Я скользил по переднему склону стремительной воздушной волны, что бежала прямо напротив острого изогнутого клюва Морского Беркута, а он огромными, светящимися, как двойное солнце, чуть скошенными к переносью глазами внимательно разглядывал меня. И деваться мне было некуда. Но я был рад всему происшедшему — потому что СВОБОДНО отвечать на все вопросы и говорить всю правду о себе, без малейшей утайки, — это очень сладко для души и облегчительно: радость чистой исповеди есть невероятная радость.
— Ты доволен своей работой? Я только о работе. Предупреждаю: до всего другого мне дела нет.

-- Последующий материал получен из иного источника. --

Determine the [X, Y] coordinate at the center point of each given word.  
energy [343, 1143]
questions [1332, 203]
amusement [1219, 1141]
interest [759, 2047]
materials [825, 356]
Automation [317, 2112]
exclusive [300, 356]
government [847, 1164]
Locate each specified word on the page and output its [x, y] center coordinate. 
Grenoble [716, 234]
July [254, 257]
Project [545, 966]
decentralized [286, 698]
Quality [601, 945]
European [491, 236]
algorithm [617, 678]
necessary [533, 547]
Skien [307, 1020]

— Очень доволен. Можно уверенно сказать, что если я уже умер, то я умер, насыщенный работой. Благодарю тебя, Господи.
— Но я не Господь твой. Я всего лишь Хранитель Слова. Все слова, предназначенные для твоей работы, я лишь собирал и передавал тебе. Так что не благодари меня как Господа.
— Великий Хранитель Слова, я догадался о тебе давно, еще при жизни. А сейчас я произнес слова благодарности не тебе, а действительно самому Господу нашему. Тебя я тоже молитвенно поблагодарил бы, но не знаю, как это сделать. Не представляю, как мне называть тебя в молитвах.
— Для простоты и краткости можешь называть меня Гением.
— Вообще-то мы оба от скромности не умрем, правда ведь? Но все равно — благодарю тебя, мой Гений. Словечко, правда, несколько пообтерлось за тысячелетия употребления... Не знаю, как мне самому расценивать свою работу, но я был счастлив в жизни совершить ее. Уже одним только этим и был счастлив. А что касается всего остального...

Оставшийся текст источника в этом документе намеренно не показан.